What you need to do: Put the material below into a numbered list, one line per item, and leave out the blank lines.

Dataset content:
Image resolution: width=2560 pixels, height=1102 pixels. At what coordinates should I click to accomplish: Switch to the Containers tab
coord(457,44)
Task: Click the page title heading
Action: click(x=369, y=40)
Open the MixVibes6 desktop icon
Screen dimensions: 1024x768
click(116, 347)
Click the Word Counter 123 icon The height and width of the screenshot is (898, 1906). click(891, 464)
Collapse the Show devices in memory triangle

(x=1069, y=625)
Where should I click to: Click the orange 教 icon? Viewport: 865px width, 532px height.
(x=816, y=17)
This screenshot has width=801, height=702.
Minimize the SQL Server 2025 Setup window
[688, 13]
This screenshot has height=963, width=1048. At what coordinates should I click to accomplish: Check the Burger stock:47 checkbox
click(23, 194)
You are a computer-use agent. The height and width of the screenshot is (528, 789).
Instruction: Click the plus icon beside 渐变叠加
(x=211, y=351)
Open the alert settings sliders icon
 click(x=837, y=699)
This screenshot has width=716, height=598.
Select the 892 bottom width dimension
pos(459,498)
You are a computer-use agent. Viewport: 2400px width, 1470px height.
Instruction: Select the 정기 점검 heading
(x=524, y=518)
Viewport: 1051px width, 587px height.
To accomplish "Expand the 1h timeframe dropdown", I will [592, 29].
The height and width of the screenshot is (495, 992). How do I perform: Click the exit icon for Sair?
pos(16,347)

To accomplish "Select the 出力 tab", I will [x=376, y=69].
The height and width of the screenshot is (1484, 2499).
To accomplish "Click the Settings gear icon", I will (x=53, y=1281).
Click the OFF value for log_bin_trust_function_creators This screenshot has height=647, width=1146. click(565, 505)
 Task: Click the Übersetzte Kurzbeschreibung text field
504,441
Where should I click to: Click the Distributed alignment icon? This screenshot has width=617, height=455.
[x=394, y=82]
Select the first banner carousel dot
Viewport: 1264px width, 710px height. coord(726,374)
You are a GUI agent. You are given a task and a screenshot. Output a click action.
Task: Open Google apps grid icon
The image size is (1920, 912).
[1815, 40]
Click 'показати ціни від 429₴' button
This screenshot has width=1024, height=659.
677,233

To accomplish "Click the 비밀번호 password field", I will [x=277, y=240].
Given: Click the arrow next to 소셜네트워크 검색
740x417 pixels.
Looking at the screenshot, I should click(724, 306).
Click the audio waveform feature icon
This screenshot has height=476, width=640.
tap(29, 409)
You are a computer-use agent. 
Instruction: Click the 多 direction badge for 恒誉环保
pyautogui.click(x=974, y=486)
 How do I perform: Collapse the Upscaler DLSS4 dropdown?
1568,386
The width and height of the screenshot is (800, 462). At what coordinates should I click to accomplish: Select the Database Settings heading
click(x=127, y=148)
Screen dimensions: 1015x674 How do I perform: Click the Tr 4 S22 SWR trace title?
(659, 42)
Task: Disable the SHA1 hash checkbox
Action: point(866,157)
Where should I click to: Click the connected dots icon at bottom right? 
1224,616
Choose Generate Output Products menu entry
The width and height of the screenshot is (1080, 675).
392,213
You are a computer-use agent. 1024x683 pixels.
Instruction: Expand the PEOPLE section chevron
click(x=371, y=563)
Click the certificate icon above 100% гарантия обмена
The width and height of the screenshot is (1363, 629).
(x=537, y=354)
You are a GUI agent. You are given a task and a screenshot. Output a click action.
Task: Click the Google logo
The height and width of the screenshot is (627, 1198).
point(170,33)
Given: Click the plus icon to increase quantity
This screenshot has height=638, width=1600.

Response:
1. Image resolution: width=2560 pixels, height=1102 pixels. At what coordinates should I click to accomplish: Switch to the Containers tab
2. coord(457,44)
3. Task: Click the page title heading
4. Action: click(x=369, y=40)
5. Open the MixVibes6 desktop icon
6. Screen dimensions: 1024x768
7. click(116, 347)
8. Click the Word Counter 123 icon The height and width of the screenshot is (898, 1906). click(891, 464)
9. Collapse the Show devices in memory triangle
10. (x=1069, y=625)
11. Where should I click to: Click the orange 教 icon? Viewport: 865px width, 532px height.
12. (x=816, y=17)
13. This screenshot has width=801, height=702.
14. Minimize the SQL Server 2025 Setup window
15. [688, 13]
16. This screenshot has height=963, width=1048. At what coordinates should I click to accomplish: Check the Burger stock:47 checkbox
17. click(23, 194)
18. You are a computer-use agent. The height and width of the screenshot is (528, 789).
19. Instruction: Click the plus icon beside 渐变叠加
20. (x=211, y=351)
21. Open the alert settings sliders icon
22.  click(x=837, y=699)
23. This screenshot has width=716, height=598.
24. Select the 892 bottom width dimension
25. pos(459,498)
26. You are a computer-use agent. Viewport: 2400px width, 1470px height.
27. Instruction: Select the 정기 점검 heading
28. (x=524, y=518)
29. Viewport: 1051px width, 587px height.
30. To accomplish "Expand the 1h timeframe dropdown", I will [592, 29].
31. The height and width of the screenshot is (495, 992). How do I perform: Click the exit icon for Sair?
32. pos(16,347)
33. To accomplish "Select the 出力 tab", I will [x=376, y=69].
34. The height and width of the screenshot is (1484, 2499).
35. To accomplish "Click the Settings gear icon", I will (x=53, y=1281).
36. Click the OFF value for log_bin_trust_function_creators This screenshot has height=647, width=1146. click(565, 505)
37.  Task: Click the Übersetzte Kurzbeschreibung text field
38. 504,441
39. Where should I click to: Click the Distributed alignment icon? This screenshot has width=617, height=455.
40. [x=394, y=82]
41. Select the first banner carousel dot
42. Viewport: 1264px width, 710px height. coord(726,374)
43. You are a GUI agent. You are given a task and a screenshot. Output a click action.
44. Task: Open Google apps grid icon
45. The image size is (1920, 912).
46. [1815, 40]
47. Click 'показати ціни від 429₴' button
48. This screenshot has width=1024, height=659.
49. 677,233
50. To accomplish "Click the 비밀번호 password field", I will [x=277, y=240].
51. Given: Click the arrow next to 소셜네트워크 검색
52. 740x417 pixels.
53. Looking at the screenshot, I should click(724, 306).
54. Click the audio waveform feature icon
55. This screenshot has height=476, width=640.
56. tap(29, 409)
57. You are a computer-use agent. 
58. Instruction: Click the 多 direction badge for 恒誉环保
59. pyautogui.click(x=974, y=486)
60.  How do I perform: Collapse the Upscaler DLSS4 dropdown?
61. 1568,386
62. The width and height of the screenshot is (800, 462). At what coordinates should I click to accomplish: Select the Database Settings heading
63. click(x=127, y=148)
64. Screen dimensions: 1015x674 How do I perform: Click the Tr 4 S22 SWR trace title?
65. (659, 42)
66. Task: Disable the SHA1 hash checkbox
67. Action: point(866,157)
68. Where should I click to: Click the connected dots icon at bottom right? 
69. 1224,616
70. Choose Generate Output Products menu entry
71. The width and height of the screenshot is (1080, 675).
72. 392,213
73. You are a computer-use agent. 1024x683 pixels.
74. Instruction: Expand the PEOPLE section chevron
75. click(x=371, y=563)
76. Click the certificate icon above 100% гарантия обмена
77. The width and height of the screenshot is (1363, 629).
78. (x=537, y=354)
79. You are a GUI agent. You are given a task and a screenshot. Output a click action.
80. Task: Click the Google logo
81. The height and width of the screenshot is (627, 1198).
82. point(170,33)
83. Given: Click the plus icon to increase quantity
84. This screenshot has height=638, width=1600.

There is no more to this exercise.